Content Distribution Networks (CDN) like Cloudflare have made internet fast all over the world. Cloudflare’s free tier is enough to make websites faster. It is easy to set up your domain which use content distribution networks for static content distribution. It allows users to set up applications, firewall, analytics, DNS, and page rules in addition to CDN. But this doesn’t come with downsides, if the CDN goes offline, your website goes down with it. Cloudflare has had technical problem which led to downtime throughout the world.
I decided to find a way to resolve the domain to their original IP. If you can find the original IP of the site’s host, you can receive content from the source bypassing the CDN. Our analysis show that this doesn’t work every time as domain fail to load with their host IP because of shared SSL certificates from Cloudflare.
There are few ways to find the host IP of the website. It includes checking the historic IP records or checking its sub-domains for possible IP leak. There may be other sophisticated methods out there that I do not know. Here I made a python scanner to check sub-domains.The code is made for personal research, however you are free to modify it.
The tool we are going to be using is CDNReveal. It scans through multiple subdomains from a list in attempt to find one that the website owner may have made exempt from CDN. Website administrators use subdomains to access web services like mail, control panel, and files. It exploits a choice of the domain user to let some sub-domains bypass the CDN.As a user sets up a domain with Cloudflare, it enumerates the domains’ sub domains. The user decides which DNS records should pass through Cloudflare. Users may choose to bypass the CDN for few sub-domains as domain names are easier to remember. Some of these sub-domains include mail, ftp, cPanel, and others.
The tool is a Python script and you can use the ‘-d’ argument for the domain. A typical command would look like:
$ main.py -d google.com
216.58.210.228 www.google.com mrs04s10-in-f228.1e100.net "GOOGLE, US"
216.58.210.206 support.google.com lhr48s11-in-f14.1e100.net "GOOGLE, US"
216.58.205.37 mail.google.com mil04s24-in-f5.1e100.net "GOOGLE, US"
172.217.169.78 web.google.com lhr48s09-in-f14.1e100.net "GOOGLE, US"
216.239.32.10 ns1.google.com ns1.google.com "GOOGLE, US"
216.239.34.10 ns2.google.com ns2.google.com "GOOGLE, US"
216.58.198.169 blog.google.com lhr25s10-in-f9.1e100.net "GOOGLE, US"
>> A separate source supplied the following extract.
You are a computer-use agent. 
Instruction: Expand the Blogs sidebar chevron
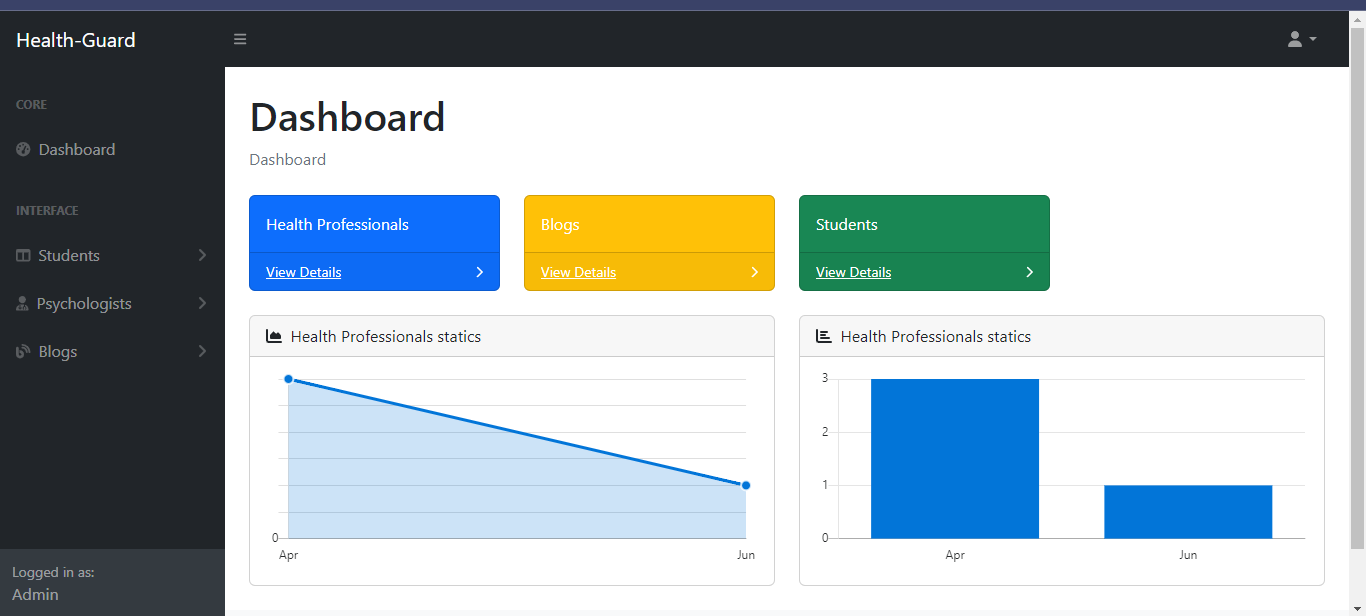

172.217.169.46 store.google.com lhr48s08-in-f14.1e100.net "GOOGLE, US"The results shown from the scan show the sub domain scanned, its IP, host-name, and ASN. If the domain is using an CDN, you can figure it out through the ASN name displayed for the IP. The first sub-domain ‘WWW’ is likely to be on the cloud network. Subsequent sub-domains scans will show if it doesn’t match the IP for previous subdomains. It may find multiple subdomains on different IP, you will have to figure out which one hosts the actual domain.
The script can get subdomains of a domain found by VirusTotal using its API. But it isn’t used for CDN reveal at the moment. I would like to implemented it some day. You can get the sub-domains with the vtd.py file.
$ vtd.py -d google.com
mw1.google.com
translate.google.com
search.google.com
takeout.google.com
news.google.com
sites.google.com
spreadsheets.google.com
messages.google.com
adservice.google.com
gg.google.com
clients1.google.com
fcmatch.google.com
apps.google.com
analytics.google.com
accounts.google.com
apis.google.com
clients2.google.com
cse.google.com
voice.google.com
myaccount.google.com
pack.google.com
store.google.com
policies.google.com
ogs.google.com
hangouts.google.com
fi.google.com
dl.google.com
maps.google.com
calendar.google.com
notifications.google.com
mail-settings.google.com
dns.google.com
groups.google.com
fonts.google.com
payments.google.com
clients4.google.com
surveys.google.com
trends.google.com
tagmanager.google.com
gsuite.google.comAfter you find the different IP used by the different sub-domains. Point the domain to the specific IP on the host file of your operating system. If the website loads without problems, you have found its real host IP.